Reflexões finais: quais os caminhos trilhados e que precisamos fortalecer?

O Fórum deixa, finalmente, um recado sobre organização política. O encontro em Nairobi facilitou um espaço para fortalecer articulações globais de atores e atrizes do setor comprometidos com a transformação que embora não foram a maioria, são relevantes do ponto de vista do engajamento com essa agenda. Ao reunir pessoas e organizações comprometidas com movimentos como o #ShiftThePower, a aliança Doar para Transformar e outros representantes de organizações e movimentos da sociedade civil, a conferência foi um momento de estreitamento de vínculos, alinhamento de agendas e, acima de tudo, de organização. 

A Rede Comuá, por exemplo, junto com Kenya Community Development Foundation (KCDF) e Wilde Ganzen, também parceiras no Programa Doar para Transformar, promoveu uma sessão paralela chamada Transformative Philanthropy: Strengthening civil society when human rights are under attack (Filantropia transformadora: fortalecendo a sociedade civil quando direitos humanos estão sob ameaça, em tradução livre), em que se discutiu o papel da filantropia comunitária e de justiça social na promoção e defesa de direitos em contextos de crescente restrição do espaço cívico e ataques a populações marginalizadas.

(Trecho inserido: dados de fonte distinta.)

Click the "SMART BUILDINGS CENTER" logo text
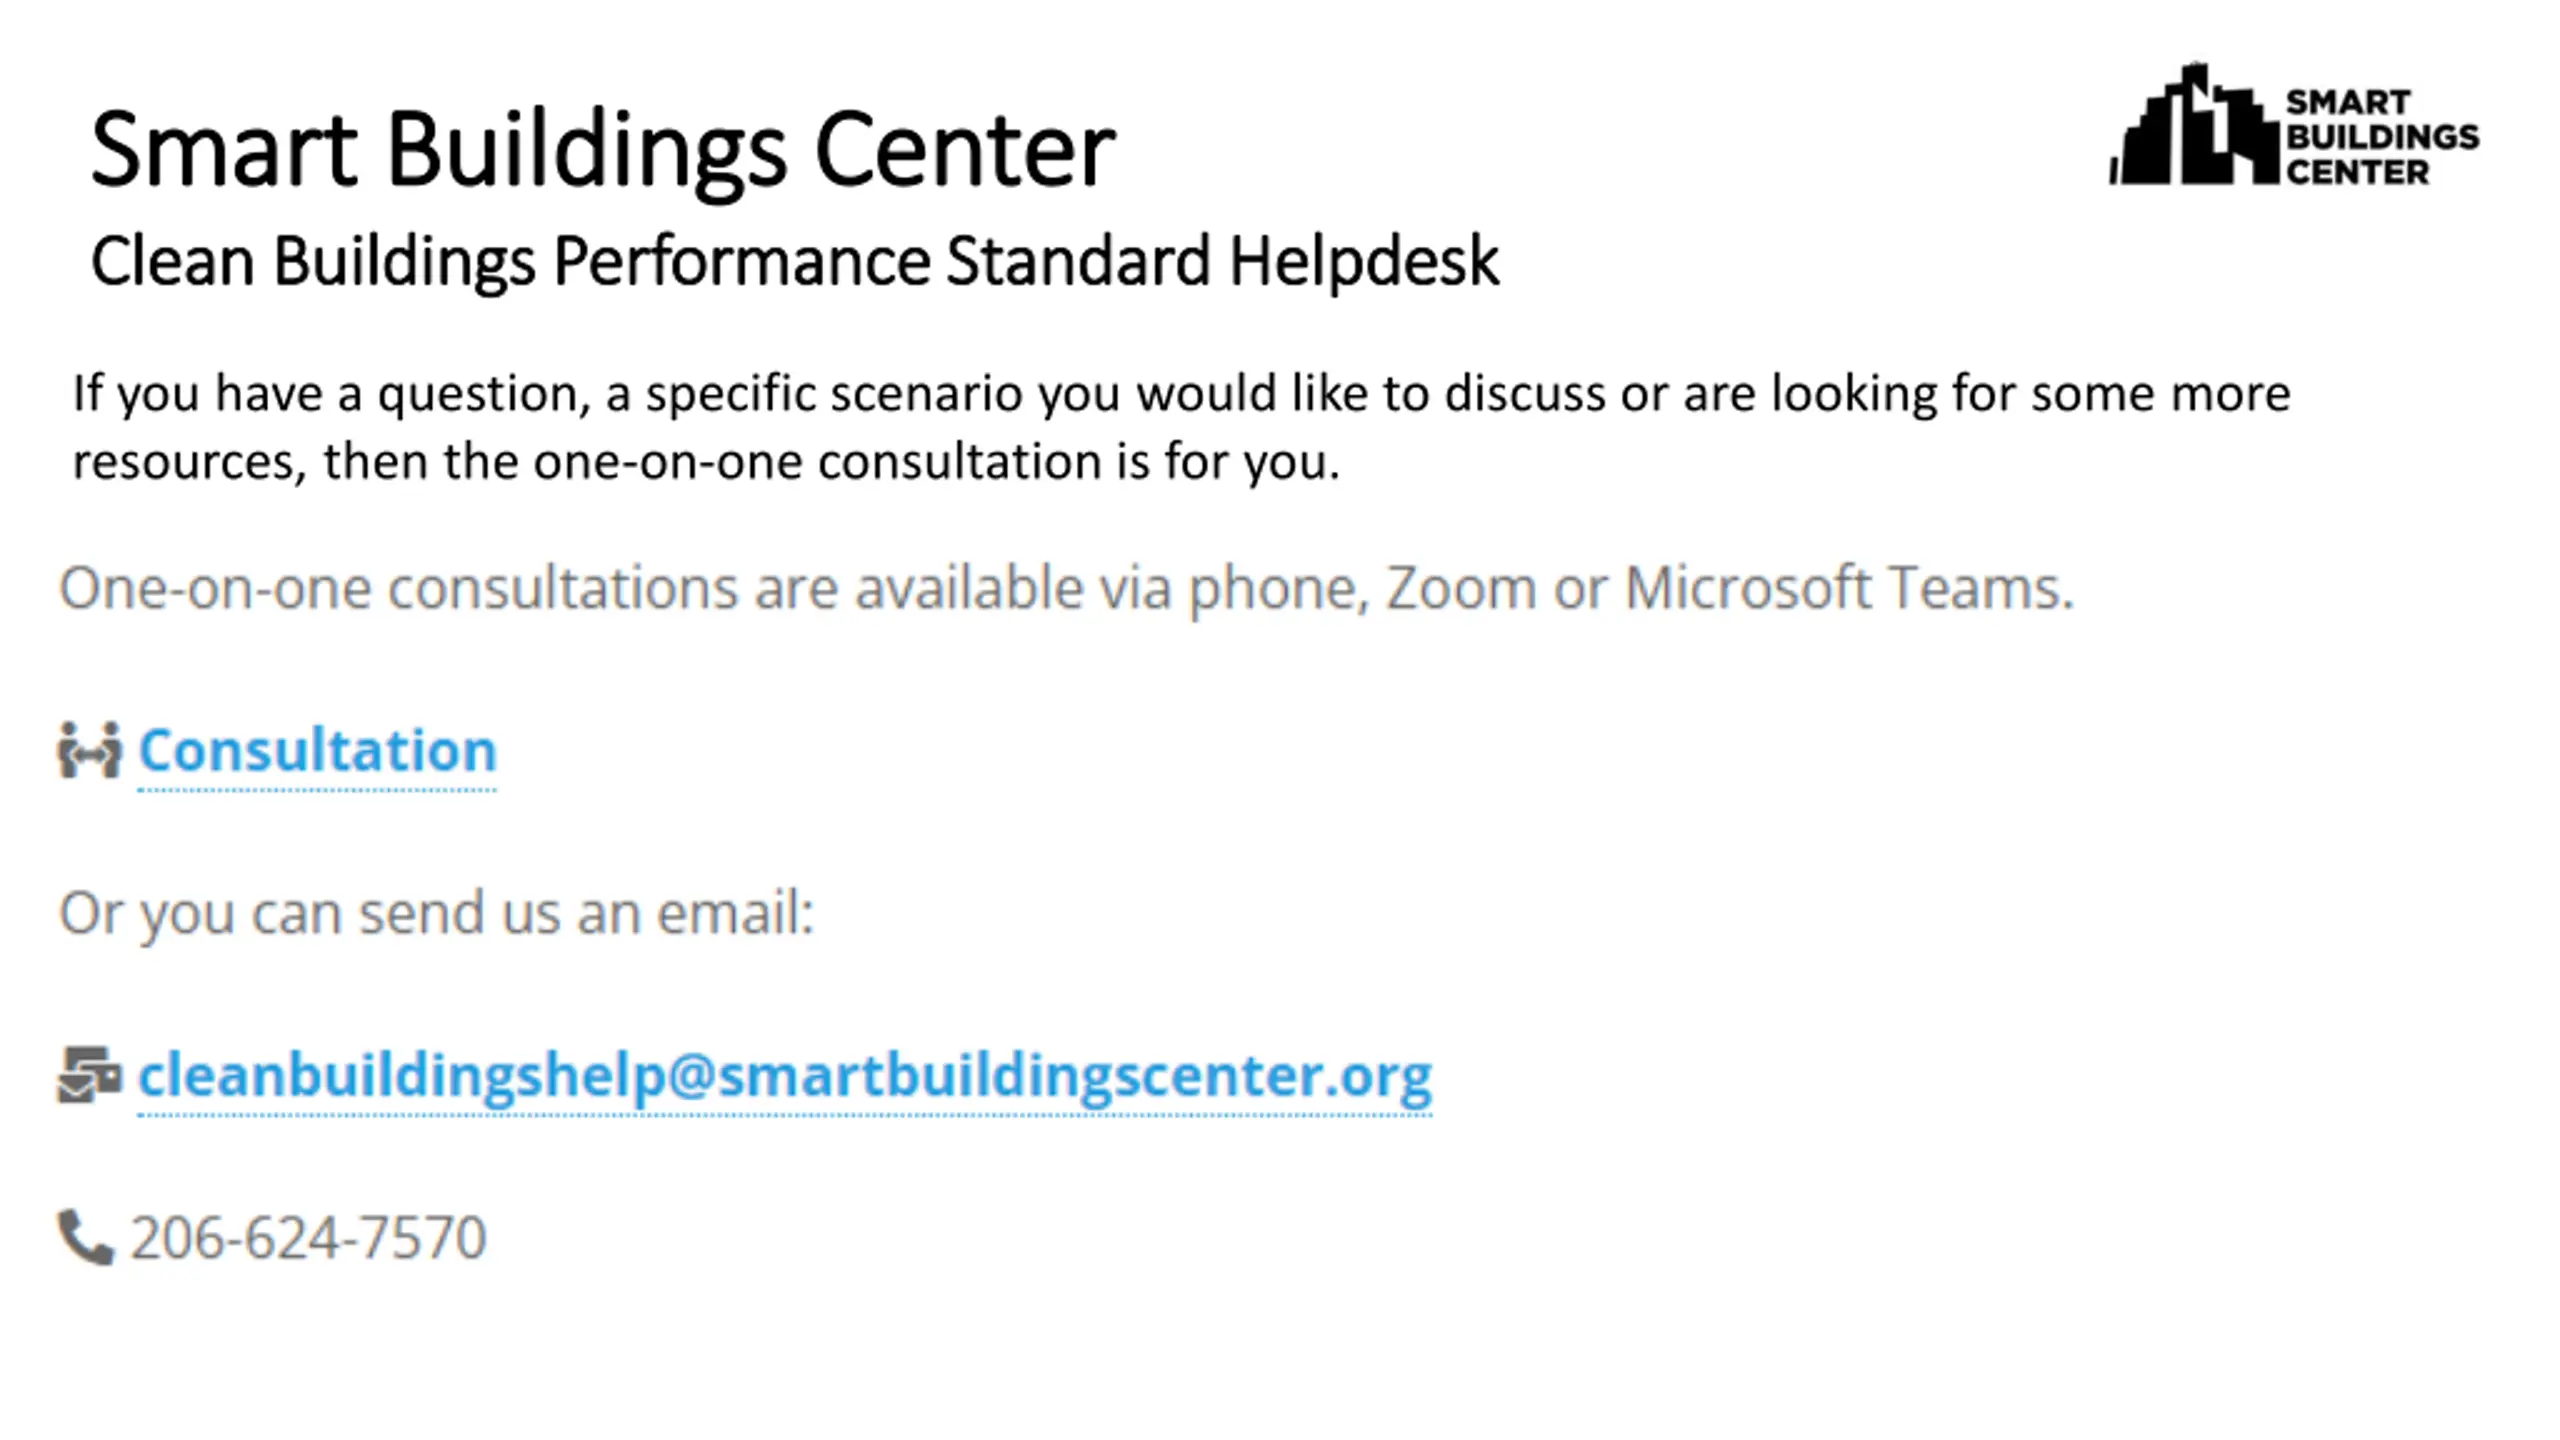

O Fórum permitiu ainda o primeiro encontro presencial, em mais de cinco anos, do Grupo de Trabalho de América Latina e Caribe, facilitado pelo WINGS. Assim como estas sessões, outros encontros e redes foram tecidas e fortalecidas durante o fórum, evidenciando que apenas a organização e colaboração, intencional e política, entre atores e atrizes é capaz de promover transformações reais. É preciso, assim, seguir garantindo a presença desses atores, em especial do Sul Global e que representam outras filantropias, nesses espaços de influência e poder, a fim de seguir ativamente tensionando as lógicas de poder e controle que ainda regem a filantropia.

Em suma, para a transformação da filantropia ocorrer, é preciso se perguntar: para qual projeto político a filantropia que você pratica está servindo? À perpetuação da concentração de riquezas, privilégios e do legado colonialista e supremacista do setor? Ou à luta de organizações e movimentos da sociedade civil pela conquista e garantia de seus direitos e ao fortalecimento de um sistema emergente, mas também ancestral, de filantropias? O WINGSForum deu um grande passo na inclusão do tema da transformação nas agendas da filantropia global, entretanto, ainda temos muitos desafios que enfrentar no campo. Mas certamente, os debates e as reflexões indicam um bom ponto de partida porque nos obrigam a sair das zonas de conforto e a questionar o status quo.


Graciela Hopstein é Mestre em Educação (UFF), Doutora em Política Social (UFRJ). Consultora, professora e pesquisadora na área social. Autora de artigos e livros com temáticas vinculadas a políticas públicas, movimentos sociais e filantropia. Foi diretora executiva do Instituto Rio (2012-2016) e atualmente (desde 2017) é a diretora executiva da Rede Comuá.

Jonathas Azevedo tem bacharelado em Relações Internacionais pela Universidade Federal Fluminense e especializou-se em Ajuda Humanitária e ao Desenvolvimento pela PUC-RIO. Em 2020, concluiu seu mestrado em Inovação Social e Empreendedorismo pela London School of Economics and Political Science. Jonathas atuou na gestão, monitoramento e avaliação de projetos e construção de parcerias no Brasil e Haiti. Tem experiência em projetos voltados a direitos humanos, articulação comunitária, redução de violência, entre outros temas. Atualmente, é assessor de programas na Rede Comuá e está membro do conselho administrativo da Médicos Sem Fronteiras Brasil.